§ Problem description
Please transcribe exactly the lines from the one containing "Atatürk (19, 2344)" through the end of the records below, both included, and nothing else.

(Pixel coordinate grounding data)
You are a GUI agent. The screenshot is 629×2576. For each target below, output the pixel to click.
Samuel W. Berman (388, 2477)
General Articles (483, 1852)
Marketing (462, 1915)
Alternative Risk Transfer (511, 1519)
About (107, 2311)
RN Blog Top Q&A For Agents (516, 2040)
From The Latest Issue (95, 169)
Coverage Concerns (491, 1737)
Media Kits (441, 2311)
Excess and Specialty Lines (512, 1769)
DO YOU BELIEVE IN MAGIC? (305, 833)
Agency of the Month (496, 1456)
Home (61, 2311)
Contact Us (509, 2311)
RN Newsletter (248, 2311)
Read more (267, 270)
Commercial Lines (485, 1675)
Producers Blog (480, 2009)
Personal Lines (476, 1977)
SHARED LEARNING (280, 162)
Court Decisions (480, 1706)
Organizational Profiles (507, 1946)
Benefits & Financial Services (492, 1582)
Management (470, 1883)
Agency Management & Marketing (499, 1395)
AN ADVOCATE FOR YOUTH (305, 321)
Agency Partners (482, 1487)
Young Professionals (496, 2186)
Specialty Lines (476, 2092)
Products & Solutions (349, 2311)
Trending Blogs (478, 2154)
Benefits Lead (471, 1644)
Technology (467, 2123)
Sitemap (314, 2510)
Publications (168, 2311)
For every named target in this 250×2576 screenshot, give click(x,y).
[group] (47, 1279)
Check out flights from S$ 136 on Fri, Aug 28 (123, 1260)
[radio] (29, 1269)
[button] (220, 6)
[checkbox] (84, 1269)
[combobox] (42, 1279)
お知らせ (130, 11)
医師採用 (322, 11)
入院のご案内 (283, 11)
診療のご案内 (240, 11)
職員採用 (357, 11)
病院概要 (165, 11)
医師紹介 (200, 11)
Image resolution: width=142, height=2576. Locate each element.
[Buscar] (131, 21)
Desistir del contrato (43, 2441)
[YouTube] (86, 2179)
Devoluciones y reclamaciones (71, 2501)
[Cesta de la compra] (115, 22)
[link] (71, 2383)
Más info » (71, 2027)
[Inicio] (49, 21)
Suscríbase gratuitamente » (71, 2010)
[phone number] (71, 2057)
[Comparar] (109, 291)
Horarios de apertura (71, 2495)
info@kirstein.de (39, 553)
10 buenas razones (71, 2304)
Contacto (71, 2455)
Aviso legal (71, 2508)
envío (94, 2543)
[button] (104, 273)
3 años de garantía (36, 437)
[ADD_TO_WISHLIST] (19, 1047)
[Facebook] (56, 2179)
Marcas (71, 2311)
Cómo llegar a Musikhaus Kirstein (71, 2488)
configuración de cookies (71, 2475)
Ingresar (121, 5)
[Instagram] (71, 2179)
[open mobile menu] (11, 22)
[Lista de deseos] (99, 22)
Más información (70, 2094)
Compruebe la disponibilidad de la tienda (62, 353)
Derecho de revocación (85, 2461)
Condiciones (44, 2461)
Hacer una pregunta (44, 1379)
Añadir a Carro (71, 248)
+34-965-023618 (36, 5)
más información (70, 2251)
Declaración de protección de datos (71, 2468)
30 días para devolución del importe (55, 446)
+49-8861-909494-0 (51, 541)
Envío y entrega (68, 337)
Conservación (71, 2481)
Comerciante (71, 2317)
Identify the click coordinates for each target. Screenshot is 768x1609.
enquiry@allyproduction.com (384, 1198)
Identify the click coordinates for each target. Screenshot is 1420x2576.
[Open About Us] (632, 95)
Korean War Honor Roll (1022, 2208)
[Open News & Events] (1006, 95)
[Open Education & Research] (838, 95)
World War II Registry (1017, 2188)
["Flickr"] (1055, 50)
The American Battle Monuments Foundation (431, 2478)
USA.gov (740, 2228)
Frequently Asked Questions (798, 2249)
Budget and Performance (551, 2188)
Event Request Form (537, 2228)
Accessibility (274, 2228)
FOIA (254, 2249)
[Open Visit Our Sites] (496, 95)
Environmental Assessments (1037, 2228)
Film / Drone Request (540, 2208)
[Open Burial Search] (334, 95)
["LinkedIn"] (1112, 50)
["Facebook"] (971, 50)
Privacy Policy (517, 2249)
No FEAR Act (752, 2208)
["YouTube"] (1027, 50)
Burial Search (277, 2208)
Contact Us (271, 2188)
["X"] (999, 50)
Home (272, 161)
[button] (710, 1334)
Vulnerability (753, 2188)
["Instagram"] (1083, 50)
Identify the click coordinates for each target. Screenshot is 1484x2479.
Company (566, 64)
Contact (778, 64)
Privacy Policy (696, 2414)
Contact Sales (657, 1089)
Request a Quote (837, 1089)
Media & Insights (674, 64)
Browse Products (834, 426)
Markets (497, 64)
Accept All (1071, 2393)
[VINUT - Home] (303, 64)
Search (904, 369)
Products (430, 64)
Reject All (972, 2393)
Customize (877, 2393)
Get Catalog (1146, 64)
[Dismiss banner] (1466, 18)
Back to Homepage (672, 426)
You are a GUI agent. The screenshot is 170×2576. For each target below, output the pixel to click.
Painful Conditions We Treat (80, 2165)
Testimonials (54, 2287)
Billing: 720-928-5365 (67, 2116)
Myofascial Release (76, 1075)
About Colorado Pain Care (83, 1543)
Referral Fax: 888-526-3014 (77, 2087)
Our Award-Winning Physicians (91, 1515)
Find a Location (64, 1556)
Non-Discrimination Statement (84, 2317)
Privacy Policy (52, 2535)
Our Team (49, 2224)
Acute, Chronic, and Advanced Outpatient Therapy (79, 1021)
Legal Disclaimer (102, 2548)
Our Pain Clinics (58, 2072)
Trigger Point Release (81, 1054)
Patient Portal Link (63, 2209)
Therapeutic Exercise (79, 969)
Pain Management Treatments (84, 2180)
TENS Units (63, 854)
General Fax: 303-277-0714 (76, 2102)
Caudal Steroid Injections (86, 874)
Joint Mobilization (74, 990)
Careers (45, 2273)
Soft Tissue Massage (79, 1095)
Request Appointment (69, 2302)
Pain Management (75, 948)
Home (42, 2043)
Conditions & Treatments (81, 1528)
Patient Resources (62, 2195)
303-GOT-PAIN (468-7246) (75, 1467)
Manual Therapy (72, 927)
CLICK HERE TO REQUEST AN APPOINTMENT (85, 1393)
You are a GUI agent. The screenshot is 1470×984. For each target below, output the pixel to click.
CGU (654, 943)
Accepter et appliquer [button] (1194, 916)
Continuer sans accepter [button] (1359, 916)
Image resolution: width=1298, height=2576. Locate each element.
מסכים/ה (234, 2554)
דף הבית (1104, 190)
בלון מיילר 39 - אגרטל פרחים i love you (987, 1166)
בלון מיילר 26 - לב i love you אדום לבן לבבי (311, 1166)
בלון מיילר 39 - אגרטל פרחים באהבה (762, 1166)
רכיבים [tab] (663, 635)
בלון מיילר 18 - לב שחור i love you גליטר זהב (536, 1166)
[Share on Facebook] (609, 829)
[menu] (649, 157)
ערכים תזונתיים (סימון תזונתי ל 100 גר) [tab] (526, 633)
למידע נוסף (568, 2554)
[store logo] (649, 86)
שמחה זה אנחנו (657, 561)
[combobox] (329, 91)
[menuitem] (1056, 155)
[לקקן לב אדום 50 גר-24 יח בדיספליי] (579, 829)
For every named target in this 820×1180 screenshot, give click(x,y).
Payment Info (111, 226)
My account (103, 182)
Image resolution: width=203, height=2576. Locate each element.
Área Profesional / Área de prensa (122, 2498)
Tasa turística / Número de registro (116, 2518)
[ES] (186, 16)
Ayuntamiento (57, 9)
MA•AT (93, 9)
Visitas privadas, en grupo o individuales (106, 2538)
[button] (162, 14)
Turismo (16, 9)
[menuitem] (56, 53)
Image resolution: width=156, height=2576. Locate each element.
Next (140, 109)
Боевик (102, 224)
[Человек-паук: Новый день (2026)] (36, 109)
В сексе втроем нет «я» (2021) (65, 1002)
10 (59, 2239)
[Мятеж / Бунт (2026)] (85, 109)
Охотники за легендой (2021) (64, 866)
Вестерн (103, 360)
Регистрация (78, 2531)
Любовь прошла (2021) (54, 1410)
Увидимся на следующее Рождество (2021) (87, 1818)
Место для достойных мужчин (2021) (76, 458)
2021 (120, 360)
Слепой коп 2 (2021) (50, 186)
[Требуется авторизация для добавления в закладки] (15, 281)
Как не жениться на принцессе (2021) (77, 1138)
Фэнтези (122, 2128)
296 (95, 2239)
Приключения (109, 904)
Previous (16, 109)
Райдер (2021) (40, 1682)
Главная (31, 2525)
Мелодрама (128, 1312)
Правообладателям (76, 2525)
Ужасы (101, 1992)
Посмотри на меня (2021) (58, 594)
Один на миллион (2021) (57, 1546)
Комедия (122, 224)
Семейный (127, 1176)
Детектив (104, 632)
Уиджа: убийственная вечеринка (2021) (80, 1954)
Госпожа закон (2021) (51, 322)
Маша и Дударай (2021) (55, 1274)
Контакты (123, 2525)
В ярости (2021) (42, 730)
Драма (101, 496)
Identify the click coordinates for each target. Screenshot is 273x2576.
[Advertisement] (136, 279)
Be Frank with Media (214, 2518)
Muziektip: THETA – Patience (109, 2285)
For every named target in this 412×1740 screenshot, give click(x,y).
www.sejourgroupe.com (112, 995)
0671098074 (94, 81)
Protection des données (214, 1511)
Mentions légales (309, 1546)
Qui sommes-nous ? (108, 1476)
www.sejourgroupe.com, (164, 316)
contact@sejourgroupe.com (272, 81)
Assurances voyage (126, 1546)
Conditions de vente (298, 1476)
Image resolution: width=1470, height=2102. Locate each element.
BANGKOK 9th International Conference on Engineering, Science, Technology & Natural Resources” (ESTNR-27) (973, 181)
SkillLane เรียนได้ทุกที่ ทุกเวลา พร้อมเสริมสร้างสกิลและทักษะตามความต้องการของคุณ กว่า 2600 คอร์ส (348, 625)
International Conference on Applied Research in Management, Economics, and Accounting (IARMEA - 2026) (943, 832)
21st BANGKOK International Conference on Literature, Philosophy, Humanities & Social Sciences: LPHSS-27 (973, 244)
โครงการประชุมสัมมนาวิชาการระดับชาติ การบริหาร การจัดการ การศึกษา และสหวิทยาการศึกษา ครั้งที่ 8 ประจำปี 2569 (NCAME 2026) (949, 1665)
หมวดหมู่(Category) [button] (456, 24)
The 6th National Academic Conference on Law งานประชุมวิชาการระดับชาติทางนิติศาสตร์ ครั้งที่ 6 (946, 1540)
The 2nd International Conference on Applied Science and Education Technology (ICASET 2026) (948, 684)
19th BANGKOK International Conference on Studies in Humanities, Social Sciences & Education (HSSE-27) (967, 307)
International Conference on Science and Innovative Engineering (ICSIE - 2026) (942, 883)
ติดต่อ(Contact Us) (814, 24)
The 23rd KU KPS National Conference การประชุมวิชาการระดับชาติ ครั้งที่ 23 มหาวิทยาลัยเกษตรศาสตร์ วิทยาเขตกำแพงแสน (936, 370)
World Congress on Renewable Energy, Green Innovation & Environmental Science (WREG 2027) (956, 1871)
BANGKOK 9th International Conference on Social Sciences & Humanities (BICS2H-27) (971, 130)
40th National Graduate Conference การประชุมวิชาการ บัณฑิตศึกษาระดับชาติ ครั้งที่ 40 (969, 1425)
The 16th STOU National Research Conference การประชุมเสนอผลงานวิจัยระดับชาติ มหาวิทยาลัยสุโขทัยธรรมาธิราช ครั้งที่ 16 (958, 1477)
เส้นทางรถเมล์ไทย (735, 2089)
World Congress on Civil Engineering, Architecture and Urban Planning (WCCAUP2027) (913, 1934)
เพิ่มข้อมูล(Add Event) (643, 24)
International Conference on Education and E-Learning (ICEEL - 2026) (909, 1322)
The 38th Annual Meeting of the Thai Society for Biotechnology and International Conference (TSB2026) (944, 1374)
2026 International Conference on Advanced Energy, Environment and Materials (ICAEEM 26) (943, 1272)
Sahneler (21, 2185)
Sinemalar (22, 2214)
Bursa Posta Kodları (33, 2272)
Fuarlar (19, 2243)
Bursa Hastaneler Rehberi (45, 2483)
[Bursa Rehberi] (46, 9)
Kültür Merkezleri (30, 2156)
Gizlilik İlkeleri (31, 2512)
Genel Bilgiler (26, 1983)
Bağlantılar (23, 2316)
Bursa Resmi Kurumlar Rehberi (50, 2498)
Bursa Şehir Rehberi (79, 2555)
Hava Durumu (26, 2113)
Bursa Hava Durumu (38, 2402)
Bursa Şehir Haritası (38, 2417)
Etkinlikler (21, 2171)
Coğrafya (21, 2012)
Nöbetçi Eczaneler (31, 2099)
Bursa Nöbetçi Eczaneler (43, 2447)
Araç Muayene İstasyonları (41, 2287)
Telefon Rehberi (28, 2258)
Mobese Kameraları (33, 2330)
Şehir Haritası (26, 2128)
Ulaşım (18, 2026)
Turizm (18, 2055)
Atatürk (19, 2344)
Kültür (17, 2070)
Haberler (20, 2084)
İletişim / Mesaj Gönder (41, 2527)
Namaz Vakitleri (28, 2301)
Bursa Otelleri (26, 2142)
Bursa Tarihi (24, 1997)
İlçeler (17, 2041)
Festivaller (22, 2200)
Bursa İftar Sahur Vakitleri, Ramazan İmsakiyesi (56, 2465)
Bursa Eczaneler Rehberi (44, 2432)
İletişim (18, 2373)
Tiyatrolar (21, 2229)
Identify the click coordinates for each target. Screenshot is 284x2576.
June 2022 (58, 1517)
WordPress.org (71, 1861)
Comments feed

§ Exercise output
Atatürk (19, 2344)
Kültür (17, 2070)
Haberler (20, 2084)
İletişim / Mesaj Gönder (41, 2527)
Namaz Vakitleri (28, 2301)
Bursa Otelleri (26, 2142)
Bursa Tarihi (24, 1997)
İlçeler (17, 2041)
Festivaller (22, 2200)
Bursa İftar Sahur Vakitleri, Ramazan İmsakiyesi (56, 2465)
Bursa Eczaneler Rehberi (44, 2432)
İletişim (18, 2373)
Tiyatrolar (21, 2229)
Identify the click coordinates for each target. Screenshot is 284x2576.
June 2022 (58, 1517)
WordPress.org (71, 1861)
Comments feed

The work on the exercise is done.